Records for processing »
-*-

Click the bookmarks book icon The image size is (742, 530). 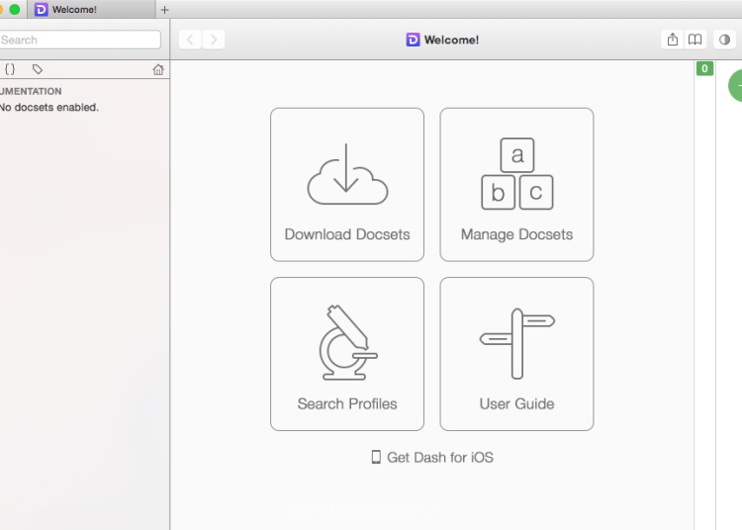[696, 40]
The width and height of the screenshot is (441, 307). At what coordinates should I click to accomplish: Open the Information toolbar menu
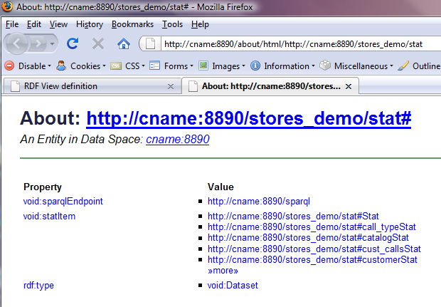284,66
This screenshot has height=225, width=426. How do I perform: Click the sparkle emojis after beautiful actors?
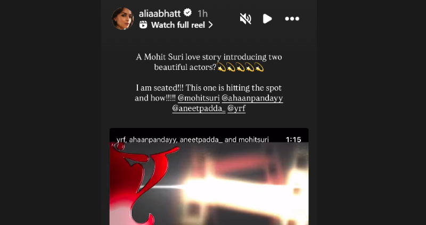coord(241,67)
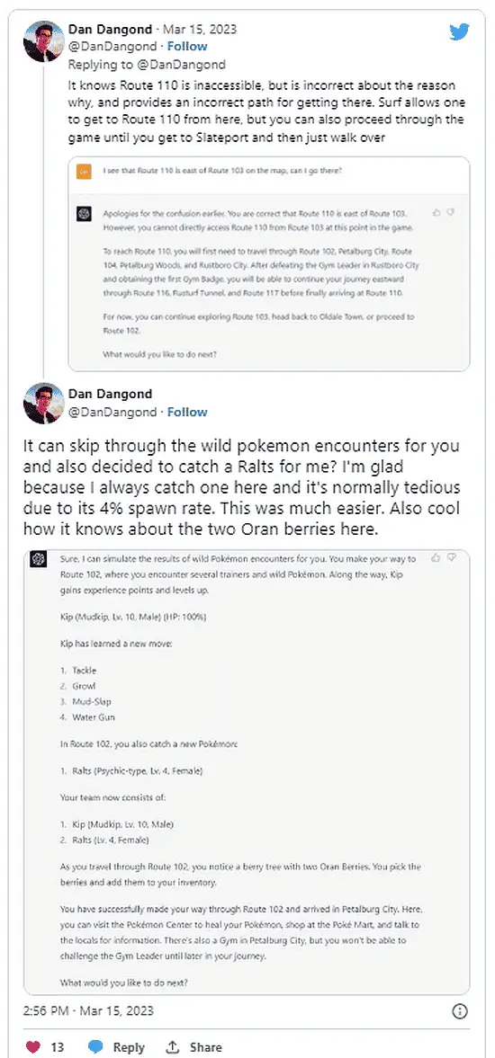Click the Mar 15, 2023 date at top

tap(201, 29)
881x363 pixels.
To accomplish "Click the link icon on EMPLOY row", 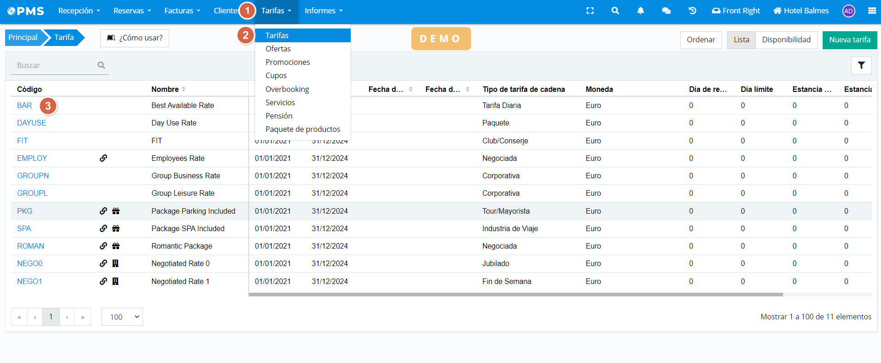I will 103,158.
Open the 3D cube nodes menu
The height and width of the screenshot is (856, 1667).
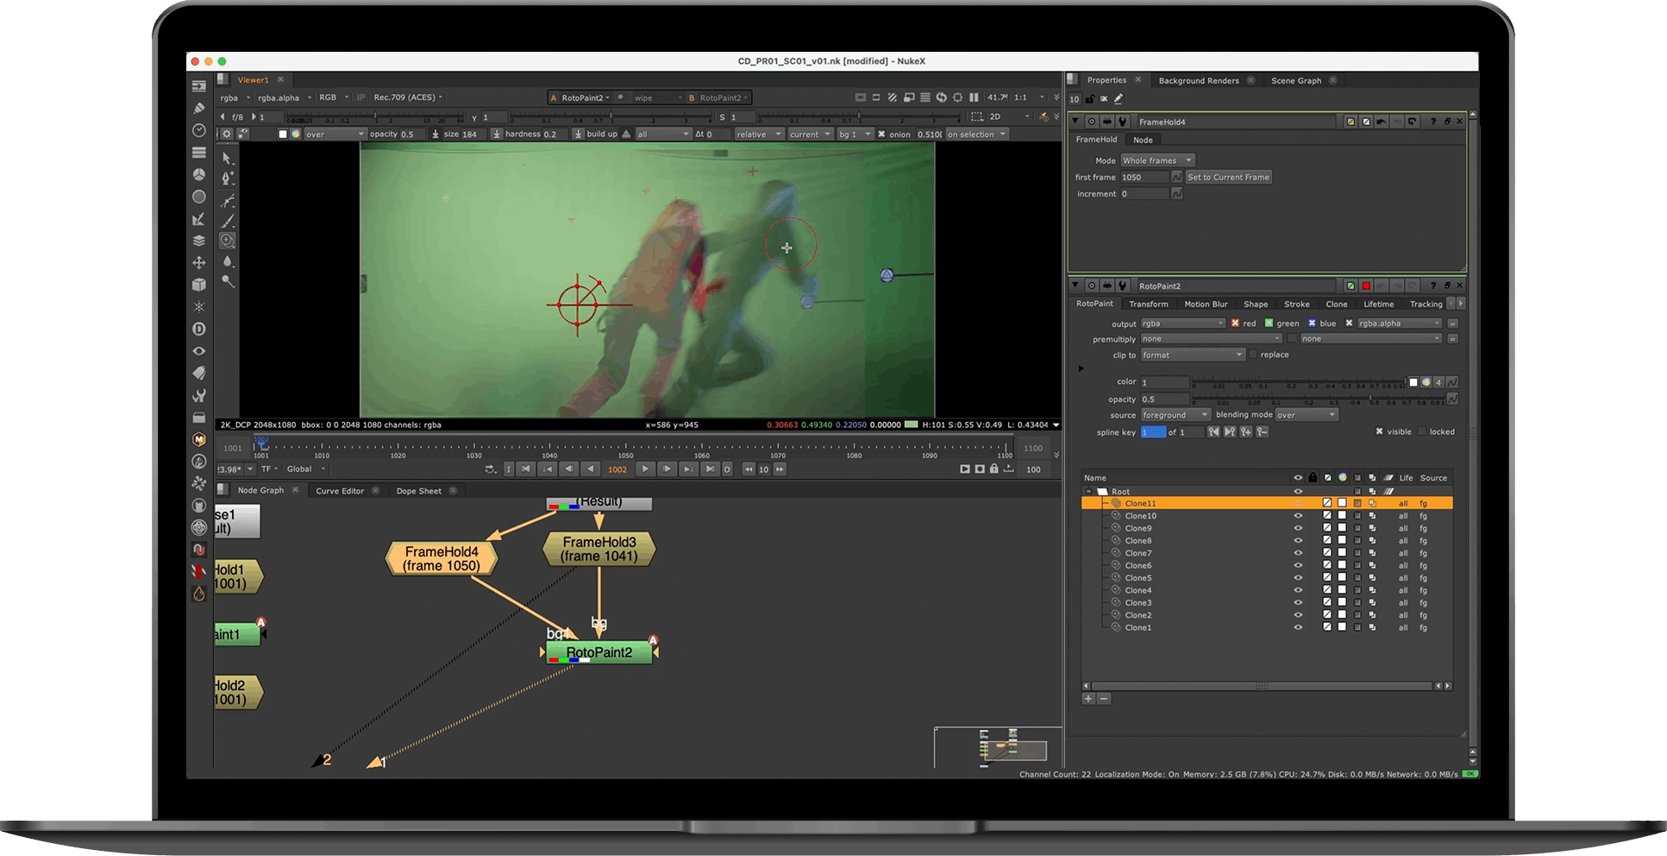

-*-

What to work on » Keep the pictures out of your copy. Copy only the lines from the line that holds "Open the 3D cube nodes menu" through the last line of the listing above, both included.

Result below »
Open the 3D cube nodes menu
The height and width of the screenshot is (856, 1667).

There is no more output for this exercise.